Workers face increased health risks as temperatures rise
When the sun is scorching on a hot day, many of us move inside to get out of the heat. But if your job requires you to work outside, you don't always have that option – leaving you at risk of heat exhaustion and, in more severe cases, heatstroke.
It's important to understand the risk of these heat-related ailments, as well as how to stay cool throughout your workday.
Heat exhaustion is caused by a depletion of water, salt, and other electrolytes in the body lost through sweat. In addition to flu-like symptoms, victims will experience excessive thirst, rapid heart rate, light-headedness, and moist, clammy skin.
If you notice yourself or others struggling with these symptoms, your first move should be to get out of the heat. From there, remove or loosen tight clothing and apply wet cloths. Drink water slowly, and rest while carefully monitoring conditions. If symptoms progress toward heat stroke, call 911.
Anyone experiencing heat exhaustion should immediately be evaluated for heatstroke, which can be a life-threatening medical condition.

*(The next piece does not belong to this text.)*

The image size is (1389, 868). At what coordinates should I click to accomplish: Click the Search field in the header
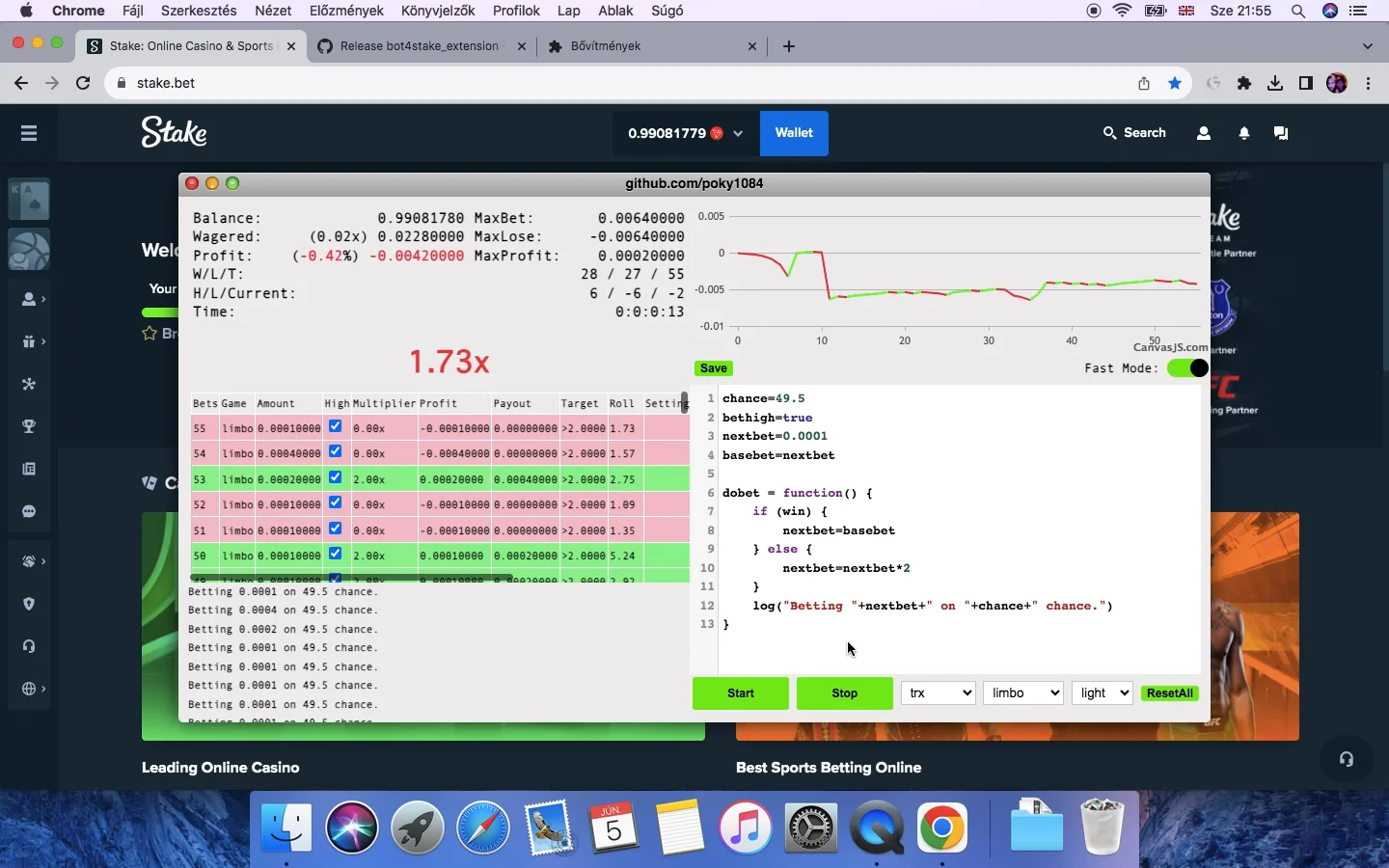1135,133
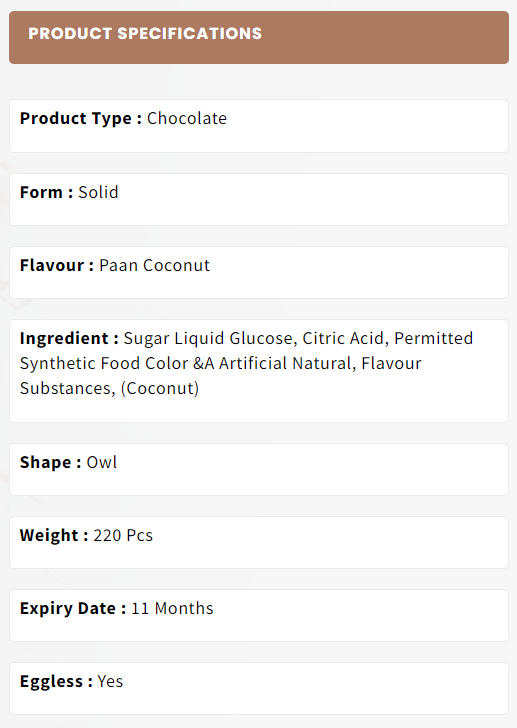Select the Ingredient label
This screenshot has height=728, width=517.
(x=69, y=339)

Those suffering from heatstroke typically will lose the ability to sweat, causing body temperatures of 104 degrees Fahrenheit or higher. Your pulse will elevate and skin will become flushed and hot. Hyperventilation, nausea, and vomiting are also common.
Call 911 immediately in the event of heatstroke. While waiting for the emergency vehicle, move to a cool location, apply wet sheets or towels, and fan with air. If you see changes in level of consciousness or vomiting, don't attempt to drink water.
Beat the heat
While you can't eliminate the threat of heat-related health complications, the following tips can help reduce the risks:
- Drink water frequently during shifts
- Avoid caffeine
- Wear loose-fitting, heat-protective clothing
- Take breaks in a temperature-controlled area
For more information on how you can stay safe in the heat, visit Prevention ConnectionSM, our online safety resource.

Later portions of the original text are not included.